Personal Roadblocks
and Your Own Timetable

by Dr. A. Harold Goodman's
daughter-in-law
[source unknown]

So often when we feel that we have failed, it is because we are measuring our success by worldly standards.

My husband’s father, Dr. A. Harold Goodman, made this profound observation:
“Men have such sophisticated tools for measuring the insignificant, and such crude tools for measuring the truly significant.”
When everything seems to be going wrong, everyone else appears to be succeeding while you fail, and you just can’t seem to find your niche, consider the possibility that perhaps the Lord has something different in mind for you.

As you watch all your friends achieve their goals and win the very honors you were striving for, remember that you don’t have to be the best—just your best. And if you are doing all that you possibly can and the doors still aren’t opening, maybe the Lord is gently leading you down the path you covenanted with Him to follow before you came here, one you can’t see right now.

Remember that He has a specific mission that is uniquely yours.

C. S. Lewis, in his book "Mere Christianity," gives us a thought-provoking analogy:
“Imagine yourself as a living house. God comes in to rebuild that house.

At first, perhaps, you can understand what He is doing. He is getting the drains right and stopping the leaks in the roof and so on: you knew those jobs needed doing and so you are not surprised.
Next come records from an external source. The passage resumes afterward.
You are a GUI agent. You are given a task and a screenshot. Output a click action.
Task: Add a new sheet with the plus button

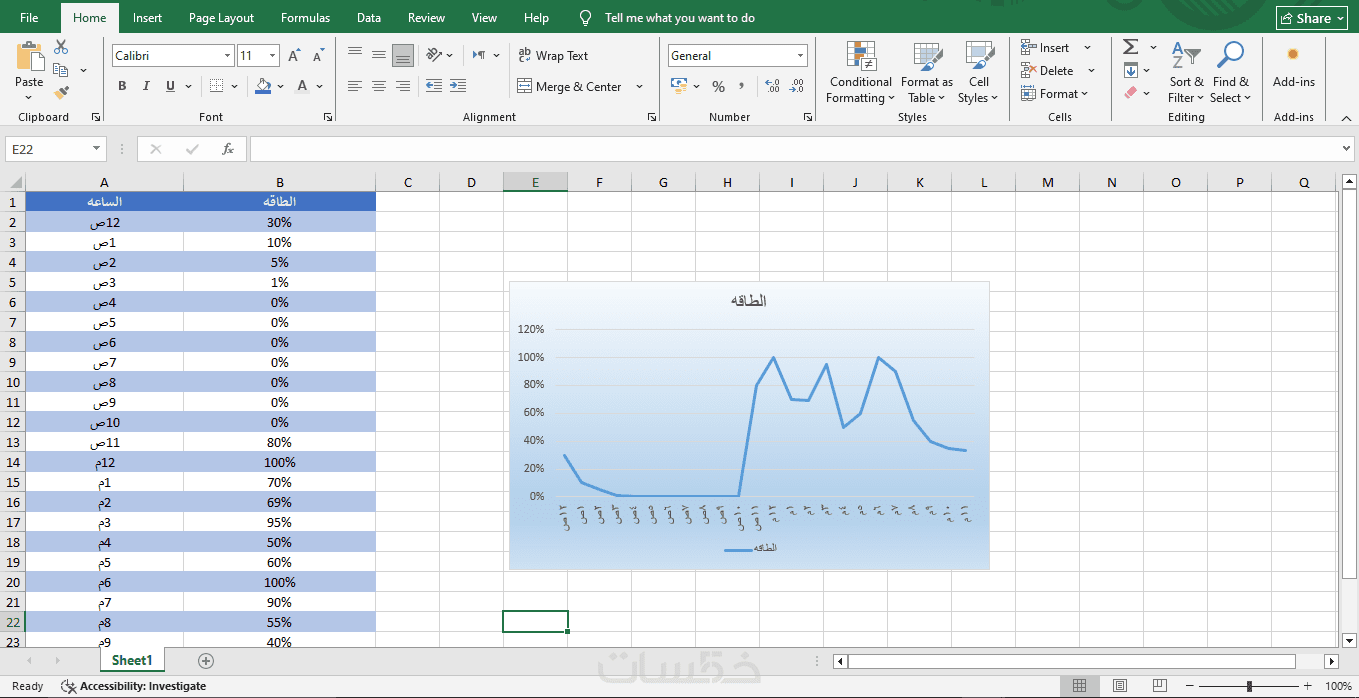[x=206, y=661]
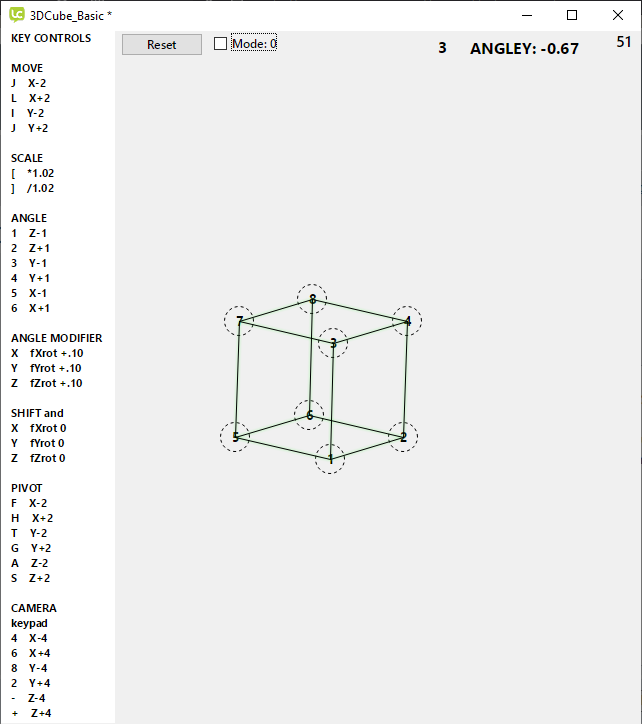Pick cube vertex 5 circle

click(x=235, y=437)
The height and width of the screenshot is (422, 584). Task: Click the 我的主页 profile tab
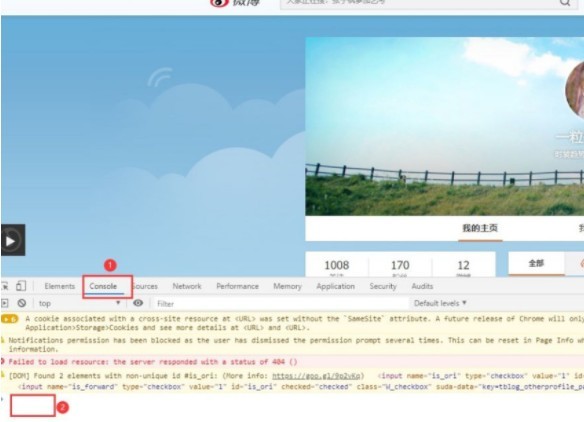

But presently He starts knocking the house about in a way that hurts abominably and does not seem to make sense. What on earth is He up to?

The explanation is that He is building quite a different house from the one you thought of—throwing out a new wing here, putting on an extra floor there, running up towers, making courtyards.

You thought you were going to be made into a decent little cottage: but He is building a palace.”
So often the roadblocks looming in our path turn out to be the very guideposts we have been praying for to gently steer us through the gateway to our real mission in life.